PHILADELPHIA -- Joe Maddon went to the bullpen a little early in Game 2 of Sunday's day-night doubleheader against the Phillies.
Cesar Ramos left the bullpen in center field and ran toward the mound -- to pitch to the first batter of the game.
If that wasn't strange enough, the left-hander got a quick hook, after throwing just 40 pitches and not allowing a hit over 2 2/3 innings.
Everything made sense to those following the Rays' saga for the past week. If ever there were a baseball soap opera, the Rays lived it. The culmination of those events came to pass in the Rays' 7-3 win over the Phillies in the second game to complete the doubleheader sweep.
"We like stormy weather, and I guess that's kind of like that back home right now," Maddon said. "I heard they're kayaking down Bayshore [Boulevard]. That sounds like fun. In a situation like this, there was not a whole lot for the fans back home to do except watch the Rays on TV. Hopefully they got a chance to watch us. It was a pretty good day."
The Rays won the first game behind seven strong innings from starter David Price, a three-run homer by Carlos Pena in the eighth, and a shutdown ninth by closer Fernando Rodney.
The Rays' drama-filled week began with the news that Evan Longoria wasn't as close to coming back from his partially torn left hamstring as expected. Further drama entered the picture when Joel Peralta received an eight-game suspension for having too much pine tar in his glove. Peralta began serving his suspension on Saturday, leaving the Rays a man short on their active roster.
Finally, the Rays were rained out on Friday night, which made playing a doubleheader on Sunday a necessity, since these were Interleague games and the teams could not find common dates later in the season to facilitate a makeup game.
Ramos is a reliever and found himself on the mound at the start of the game because he and fellow Rays relievers were needed to fill a start that had to be made when the rotation got knocked out of synch due to Friday's rainout.
Ramos did well, allowing no runs, no hits and three walks while striking out three before getting pulled after 2 2/3 innings for Wade Davis, who went another 2 2/3 innings, as did Brandon Gomes before J.P. Howell pitched the ninth.
"Everything, man, just trying to piece that all together, when was the right time to take Ramos out," Maddon said. "Gomer was the hero, outstanding, really cool in some hot situations. A lot of little subplots working today, pretty much what you would call a team victory."
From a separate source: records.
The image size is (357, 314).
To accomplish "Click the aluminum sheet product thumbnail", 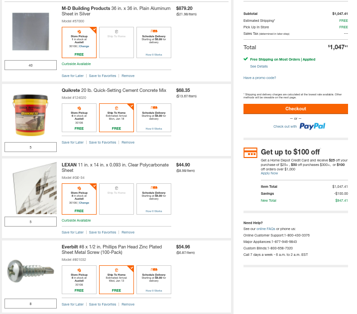I will (x=30, y=32).
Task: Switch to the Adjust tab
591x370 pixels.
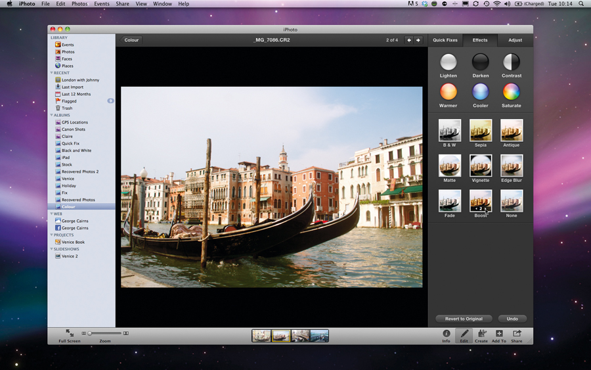Action: coord(515,40)
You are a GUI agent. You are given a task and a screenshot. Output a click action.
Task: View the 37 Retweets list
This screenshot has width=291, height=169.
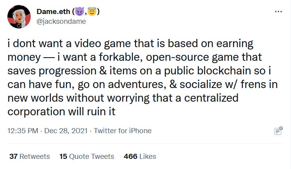[30, 157]
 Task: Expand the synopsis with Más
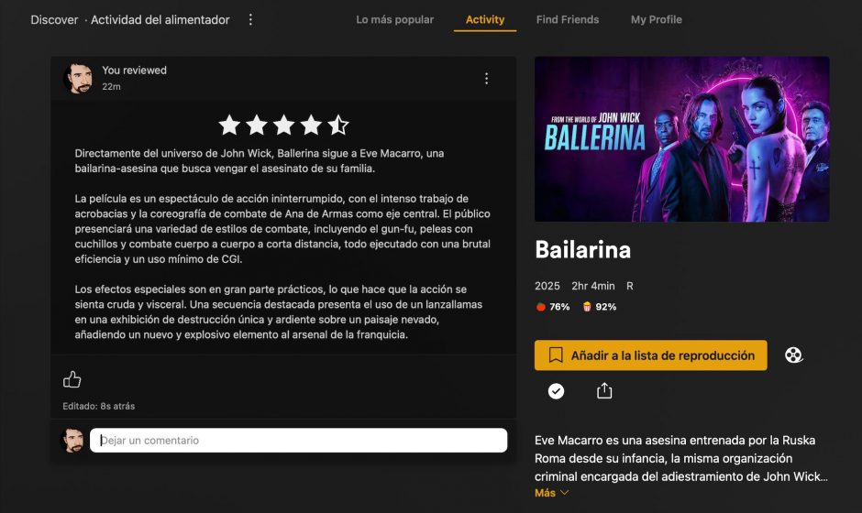pyautogui.click(x=551, y=493)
Gomes got the win, buying into the task handed to the bullpen on Sunday night.
"You got all hands on deck there, so everybody has to be ready for inning one," Gomes said. "Cesar went out there and did a great job. Then everybody was going out there trying to keep their pitch count down and get as many innings out of everybody as we can. Those games are a lot of fun."
Newcomer Brooks Conrad tied a career high with four RBIs, going 2-for-3 with two doubles, including a big one off Phillies starter Cliff Lee in the second.
"It feels good," Conrad said. "I was just fired up when Tampa claimed me. I just heard great things about the organization. I came real close to coming here in the offseason as a free agent. So it feels great, come over here and help the team right away. Get in and get a chance to play a little bit. It's a great feeling, man. What a team we've got here."
Lee has had his way with the Rays in the past, particularly in the 2010 playoffs, when he twice won for the Rangers in their Division Series against the Rays. Maddon felt like Conrad's hit played a big part in hanging a loss on the Phillies left-hander, who is mysteriously still looking for his first win of the season.
"You just have to get the hit, if [Lee] wiggles out of that inning where we got the double down the line, obviously then it's a different ballgame," Maddon said. "Even [pitching coach Jim Hickey] said he's starting to look normal after that happened. He was starting to get kind of comfortable out there and that was no fun. But we kept battling."
In hindsight, Lee didn't like how he pitched in the second.
"Obviously, the second inning, I let things get out of hand there," Lee said. "I walked the first guy of that inning and that was a bad inning. I feel like I'm better than that. I made some mistakes and they made me pay for it."
The Rays went into Sunday's action knowing they had to face Cole Hamels in the first game and Lee in the second, which is an imposing thought for starting a day of baseball. Yet they came away with a doubleheader sweep, despite getting just 10 hits.
"How about the two starters we beat?" Maddon said. "We didn't beat Hamels, but, nevertheless, he started the game. How about those two guys? Those are among the best pitchers in all of baseball, definitely among the best left-handers in all of baseball. And we got them both on the same day. That's pretty sweet."
Bill Chastain is a reporter for MLB.com. This story was not subject to the approval of Major League Baseball or its clubs.